Key takeaways
- A cost-plus contract reimburses contractors for project costs plus either a percentage or fixed fee, which they take as profit.
- This type of contract is favored by contractors because of the flexibility they offer. This makes them ideal for projects where the scope is unclear and subject to change.
- Cost-plus contracts reduce risk for contractors but can increase costs for clients if not managed properly.
- To maintain transparency, contractors should provide detailed documentation of costs to clients throughout the entire construction process.
- There are different types of cost-plus contracts. The common variations include cost-plus fixed fee, cost-plus percentage, and cost-plus with guaranteed maximum price (GMP).
- These contracts are best suited for projects with trust between parties and where collaboration is prioritized over strict cost limits.
Signatures have power– especially in the eyes of the law– meaning contracts also have power. And given their title, it should be no surprise that contractors (especially construction contractors) use many different types of contracts. The cost-plus contract is on that long list of construction contracts, or as it’s called in the industry, a cost-plus construction contract.
So: what is a cost-plus contract? What sort of agreement does it signify? When should you use a cost-plus construction contract? What are the upsides? What about the downsides?
Read on to better understand where the cost-plus contract fits in with the various types of contracts out there.
What is a cost-plus construction contract?
A cost-plus construction contract is a pricing model in which the owner pays the contractor for the cost of the work plus a fee. Unlike fixed-price contracts, total costs aren’t locked in upfront, so they can change as the project progresses.
How the pricing model works
Under a cost-plus contract, the owner agrees to cover the project’s actual expenses as they occur. That typically includes the cost of materials, labor, equipment, and other direct project expenses.

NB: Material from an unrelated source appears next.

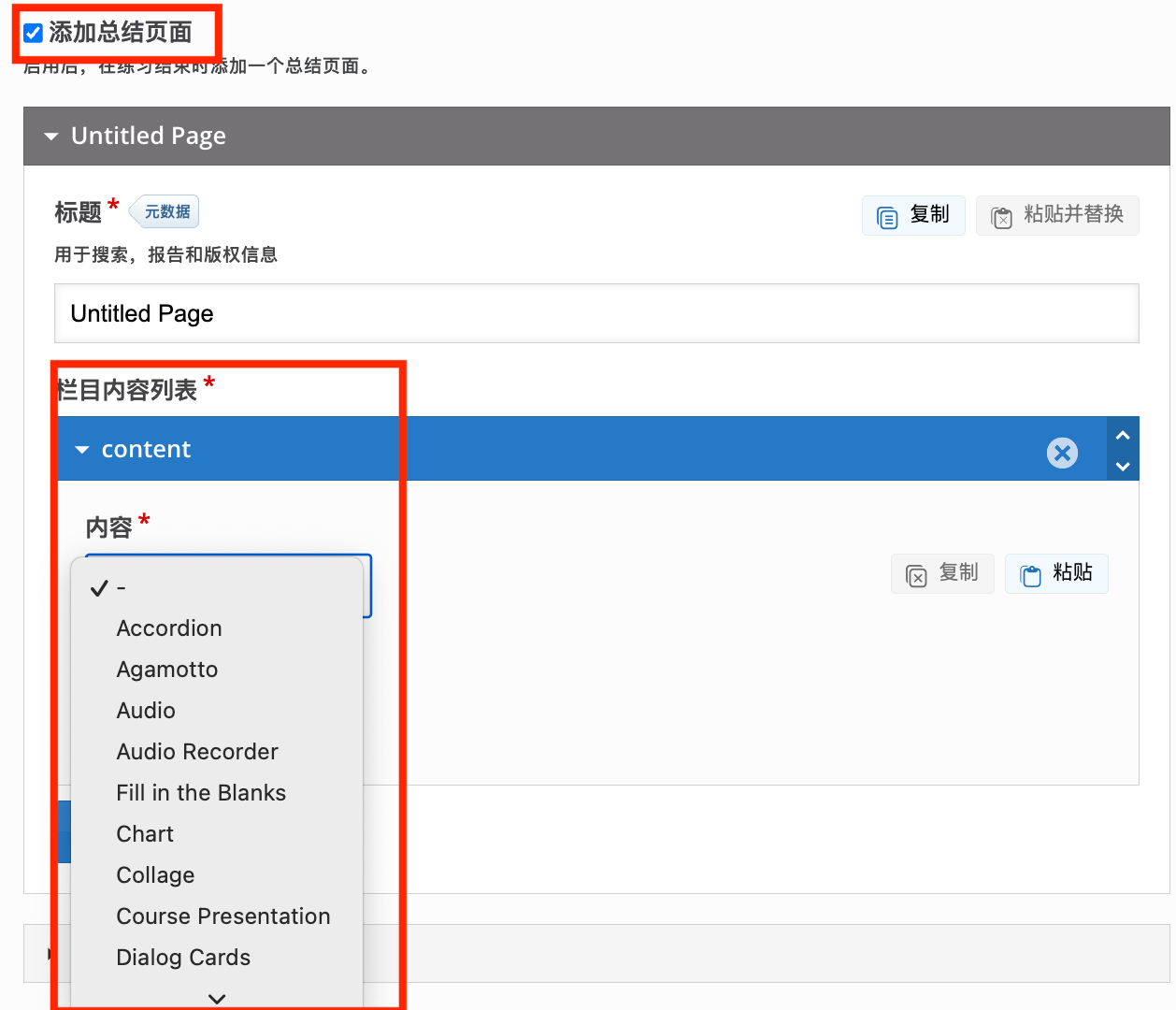Choose Agamotto from the content type list
The image size is (1176, 1010).
(x=167, y=670)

In addition to those expenses, the contractor earns a fee, often structured as a contractor markup that covers overhead and profit. This can be structured in a few different ways, depending on the agreement:
- A fixed fee
- A percentage of total costs
- Performance-based incentives
Which avenue you take for the fee really depends on the contractor and the project in question. For instance, a fixed fee is generally used for projects with a defined scope, while a percentage-based fee might work better where administrative simplicity matters more than cost control.

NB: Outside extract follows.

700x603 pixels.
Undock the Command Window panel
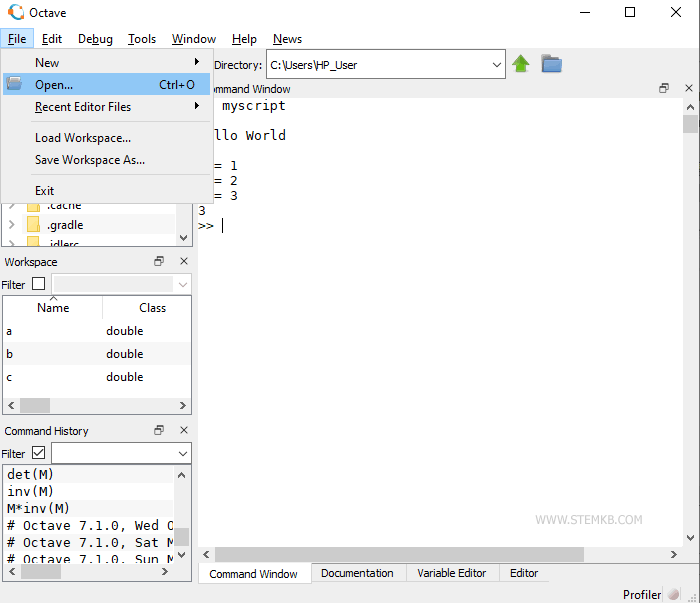click(664, 89)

Cost of the work vs contractor fee
Cost-plus contracts split pricing into two clear buckets:
- Cost of the work: All approved project expenses, like materials, subcontractors, labor, permits, and equipment
- Contractor fee: This covers the contractor’s profit and business overhead.
This separation makes things more transparent, but it also means you need clear definitions of what counts as billable costs; otherwise, disputes can creep in quickly.
Cost-plus vs fixed-price contracts
So how does this compare to a fixed-price contract? It really comes down to risk. In a cost-plus contract, the client assumes more risk because the final price depends on actual costs. In a fixed-price contract, the contractor assumes greater risk becasue the are agreeing to complete the project for a set price. If the project comes in over budget, they’ll need to eat those costs.
Cost-plus contracts tend to make the most sense when there’s uncertainty, whether that’s scope, design, or material costs. Fixed-price contracts, on the other hand, work best when everything is clearly defined and predictable.
When a cost-plus contract makes sense
A cost-plus contract is best used when project costs are difficult to predict, and both the owner and contractor need flexibility as the job evolves, although some owners pair that flexibility with a maximum cost clause (more on that later). Instead of locking in a fixed price upfront, this model allows costs to fluctuate over time as scope changes, ensuring the contractor is fairly compensated.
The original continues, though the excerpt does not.